The woman looked startled and was staring between Miss Giles and the coachman leading her out of the yard. Ary turned away and hoped she would not come across Mrs Dibley again.
* * *
“It’ll be about half an hour’s journey, miss.” The coachman paused outside the door to the taproom. “Will you be wanting to rest at all before we set off? Mr Derringer instructed me to order you whatever refreshment you might require before going to the Hall.”
Ary’s fine dark brows rose. She would not have expected such solicitousness from her employer.
“I think I should like to carry on, if we may?”
“Of course, miss.”
The driver handed her up into a mercifully empty carriage. Ary noted the fine upholstery and appreciated the cleanliness of the interior in comparison to the stage. They set off, the Derringer’s carriage retracing the stagecoach’s route until they were back in the Somerset hills.
Shortly after, the vehicle turned off the post road. The smaller byway made for a distinctly less comfortable journey. Ary had not travelled a great deal and her inability to absorb the bends and rises showed her greenness. Quite literally, in fact. For she was sure her complexion was far greener than normal. Another steep downhill came, and she gripped at the window frame to steady herself. At least on the declines the speed was substantially slower.
When the carriage was level again she ventured a look outside the window. The only view she was afforded was that of trees and the muddy banks of the road rising up beside the vehicle. They turned eastwards, the carriage hitting a rut in the road and sending Ary crashing against the side wall of the interior. She felt her stomach lurch and clapped her hand over her mouth. She breathed—in and out, in and out—willing the nausea to subside.
“Here it is, miss. Beyond the rise,” the driver called from outside.
Ary shuffled closer to the window again. She released the lock and it dropped down with a clatter. A blast of fresh air hit her, cooling her face. When she opened her eyes again she caught sight of a house sat atop the rise the carriage was journeying around. A flutter of misgiving ran through her. She realised Mrs Dibley’s over-enthusiastic words had not done the place justice.
The house rose three stories from its square footings, the neat red bricks and stone frieze above looking proudly out over the manicured lawns. As they drew nearer Ary could see more sash windows than she could count and a stone terrace stretching out on the west side. She thought she saw someone standing on it, but as they passed into the avenue of oak trees that led to the Hall’s entrance, the trunks obscured whoever it was.
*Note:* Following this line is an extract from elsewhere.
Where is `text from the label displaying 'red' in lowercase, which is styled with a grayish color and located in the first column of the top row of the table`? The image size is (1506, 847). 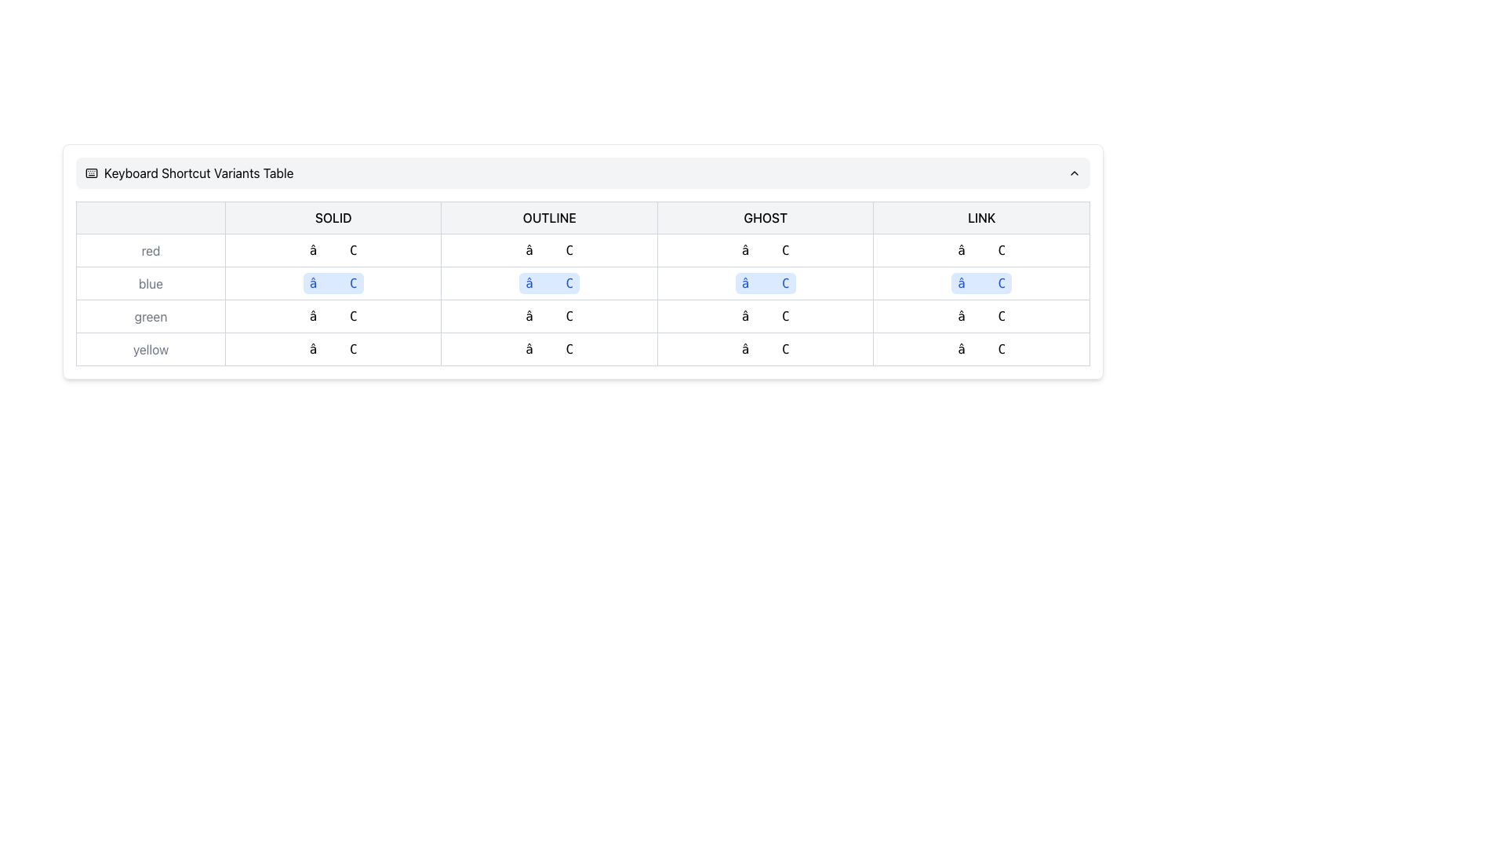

Ary looked down at her patched cloak and faded skirts and felt a clammy sweat breaking out on her palms. Duriel Hall was far grander than Edge House.
The sound of beaten track beneath the carriage wheels changed to gravel crunching. The sick feeling came back into her stomach, but this time it was not from the motion. She scolded herself inwardly, balling her hands into fists and looking again from the carriage window. She had borne far worse than a little luxury. She would not allow such a place and such people to overawe her. After all, they had chosen her, had they not? They knew she was a nobody from nowhere. Surely that was what they were expecting?
The carriage drew alongside a classically designed portico that stood on the north side of the Hall. A man and a woman stood outside, waiting to greet her. Before she could stop herself from the childish instinct, she jerked back against the carriage seat so that she would not be seen.
Unballing her hands, she reached for the little wooden heart she always wore around her wrist and pressed it between her finger and thumb. The familiar action soothed her and then, when the carriage drew to a halt, she took a deep breath.
The door opened and the steps were let down. She released the heart at the same time as her breath, and took the driver’s hand to descend from the carriage and face her new home. All the while she reminded herself that a lack of fortune was not shameful. A lack of character was.